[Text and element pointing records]
┄┄┄┄┄┄┄┄┄┄┄┄┄┄┄┄┄┄┄┄
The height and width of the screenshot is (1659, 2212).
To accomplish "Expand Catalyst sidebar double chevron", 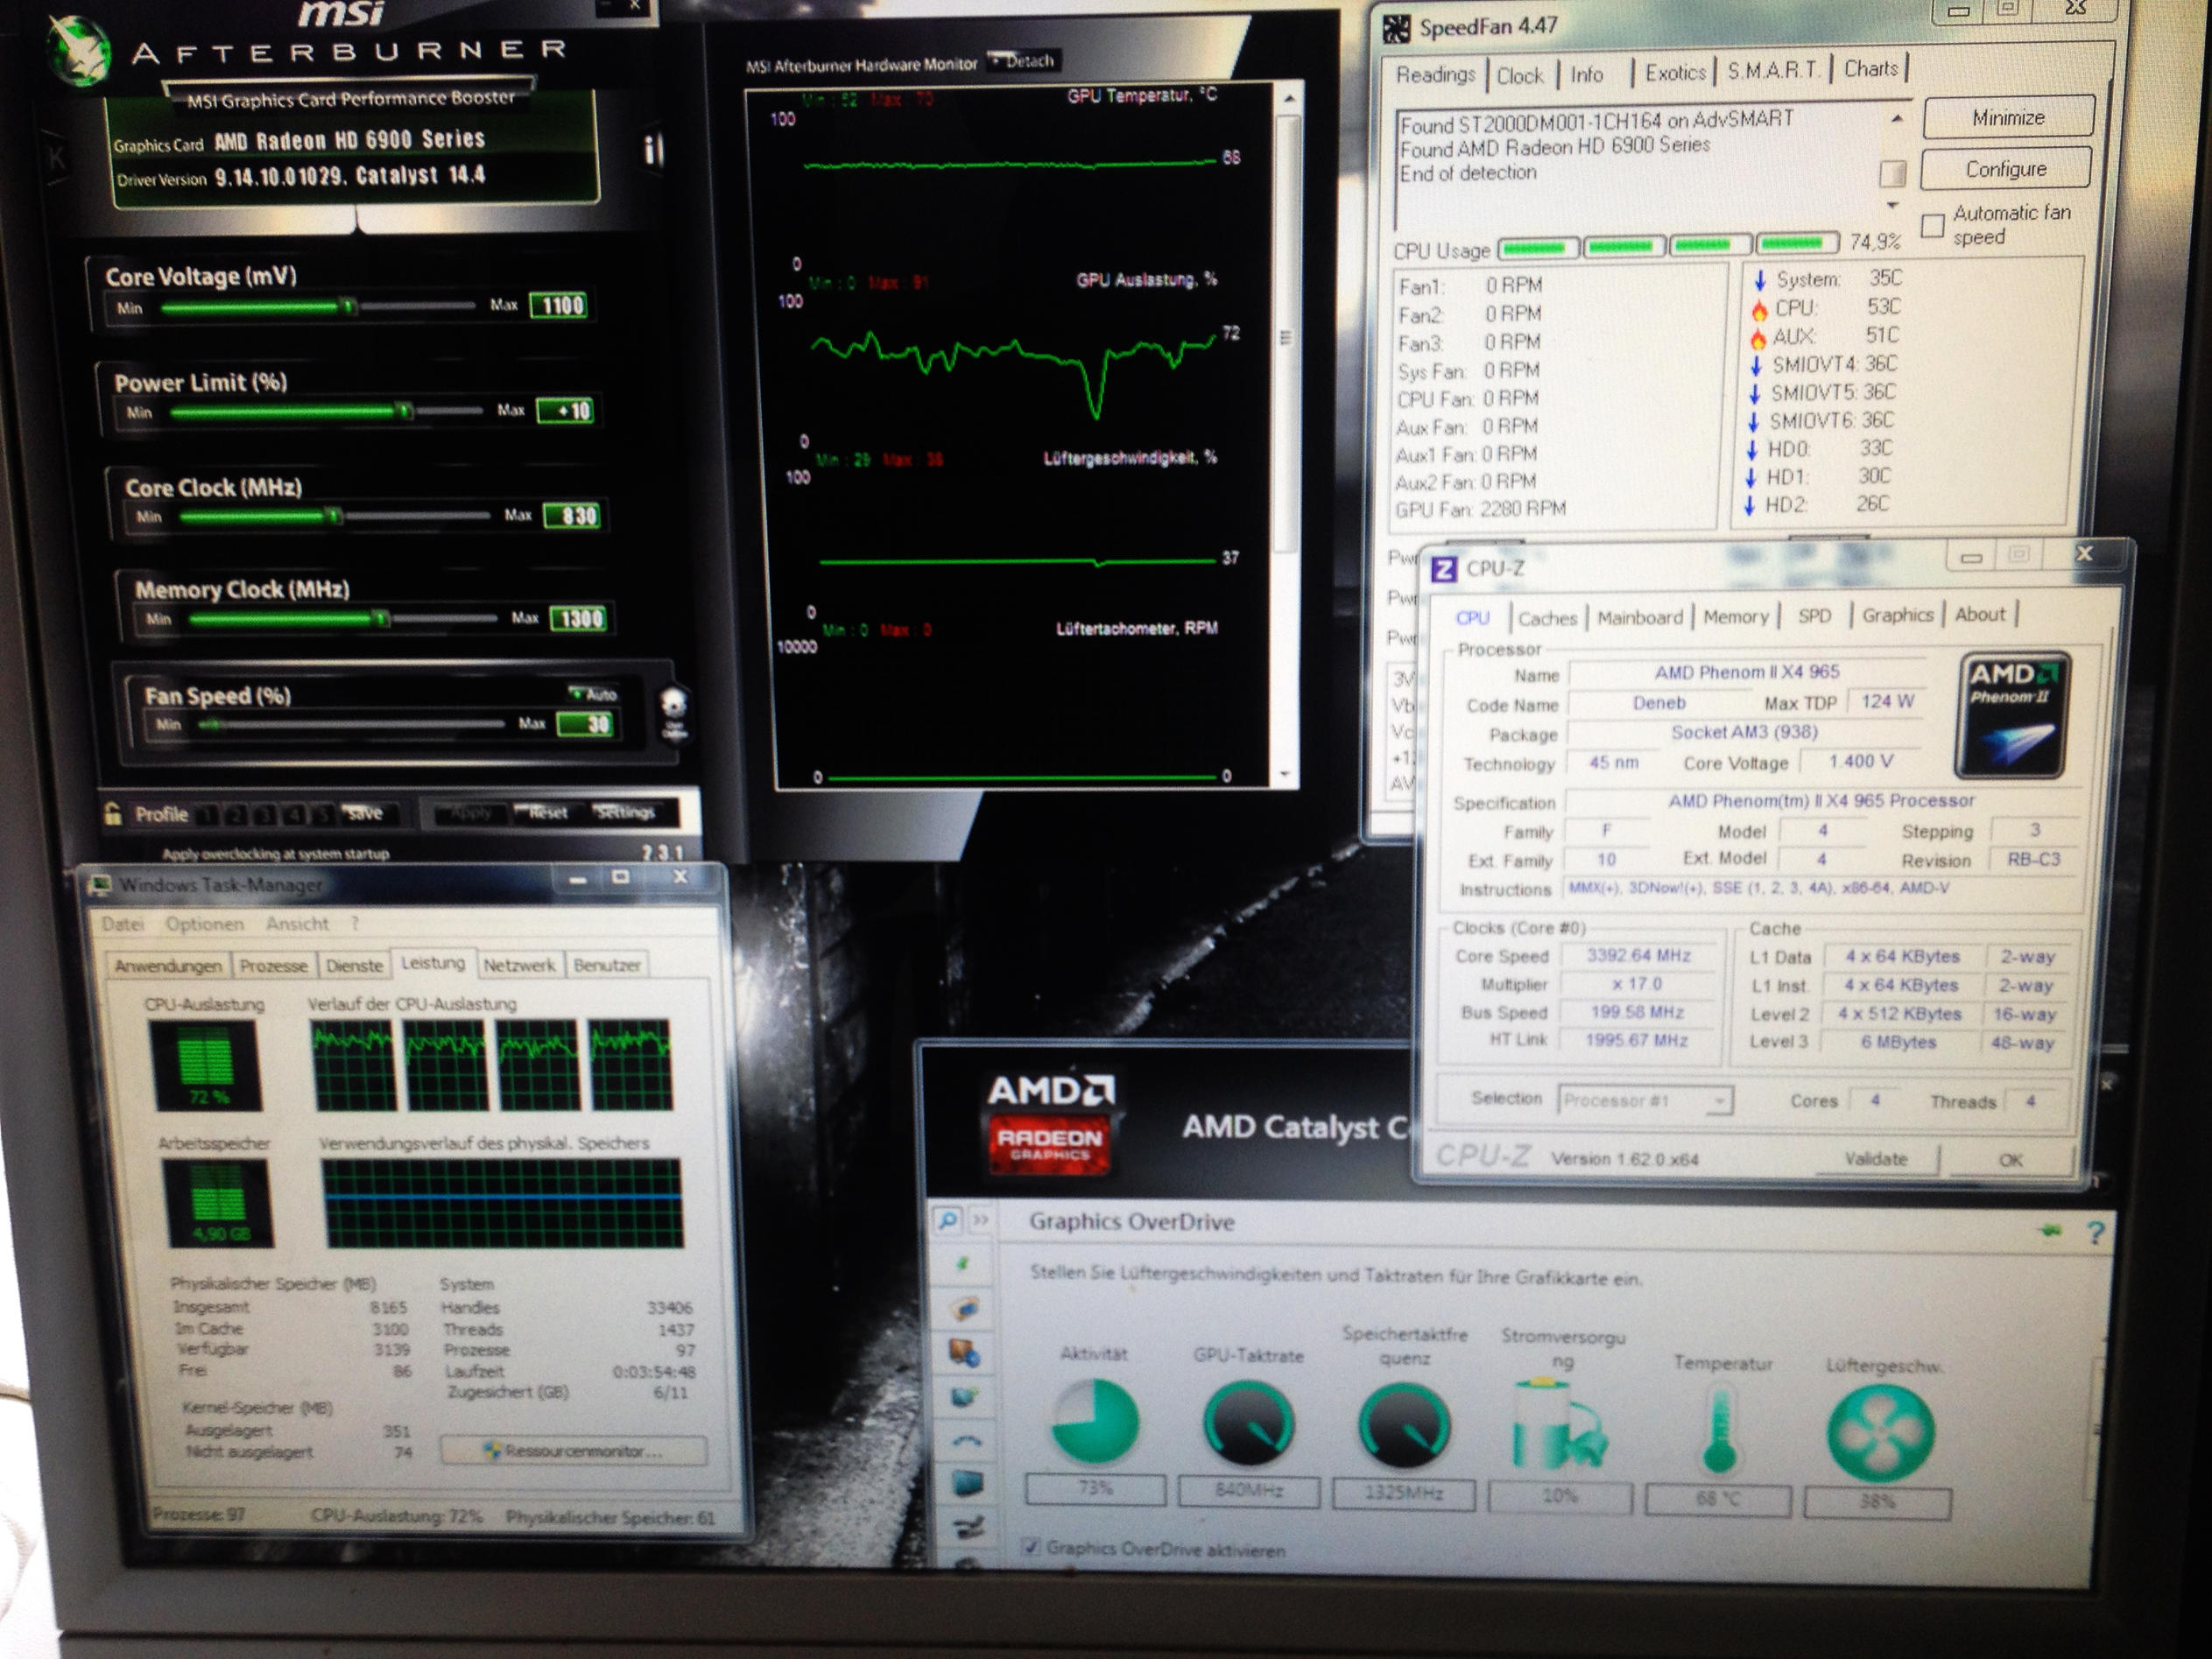I will click(x=981, y=1221).
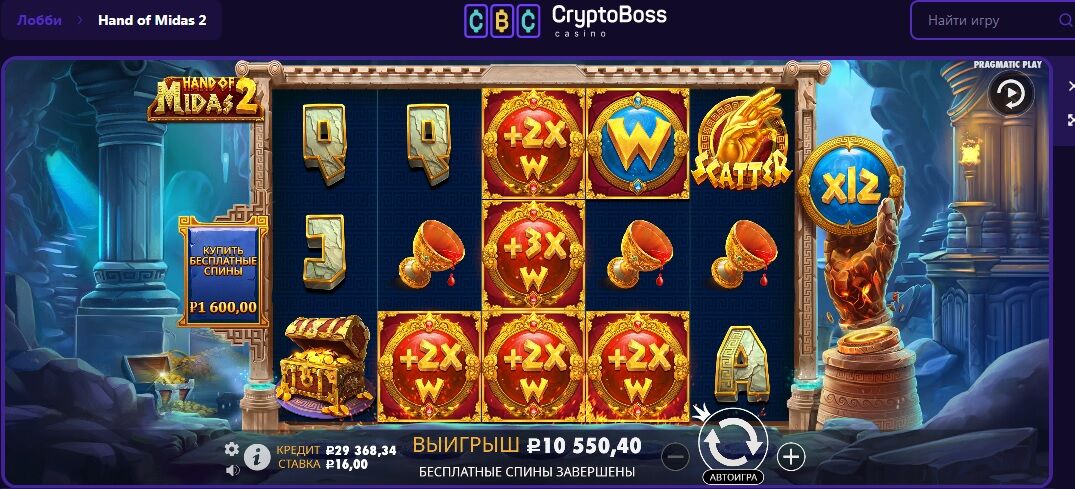Click the search magnifier icon
This screenshot has width=1075, height=489.
(1065, 20)
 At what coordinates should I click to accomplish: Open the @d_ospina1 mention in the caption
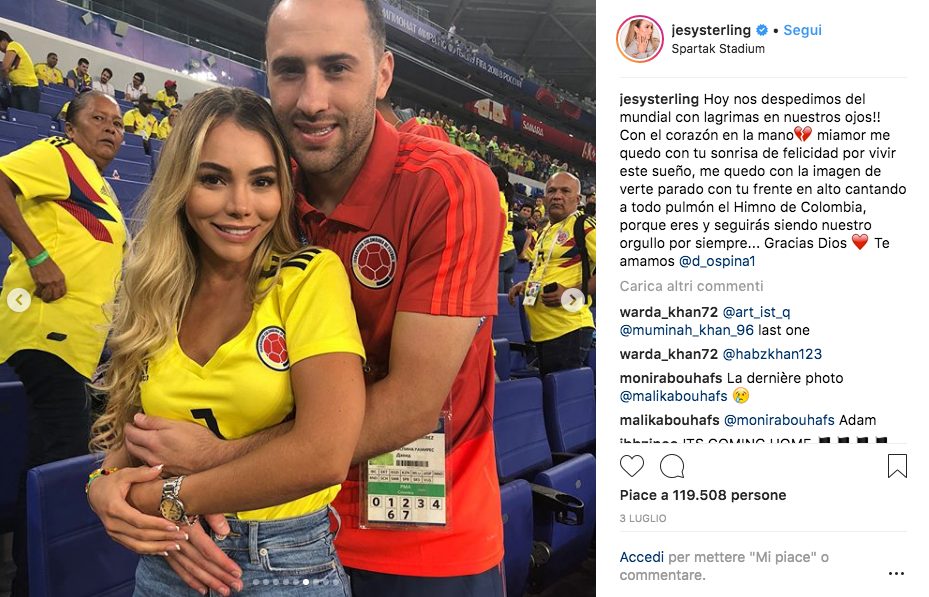point(717,261)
┄┄┄┄┄┄┄┄┄┄┄┄┄┄┄┄┄┄┄┄
[Short task]
Return every line of the entries above that contains the string "height", copying each one in full.

[Exercise solution]
The height and width of the screenshot is (1659, 2212).
This screenshot has width=1075, height=489.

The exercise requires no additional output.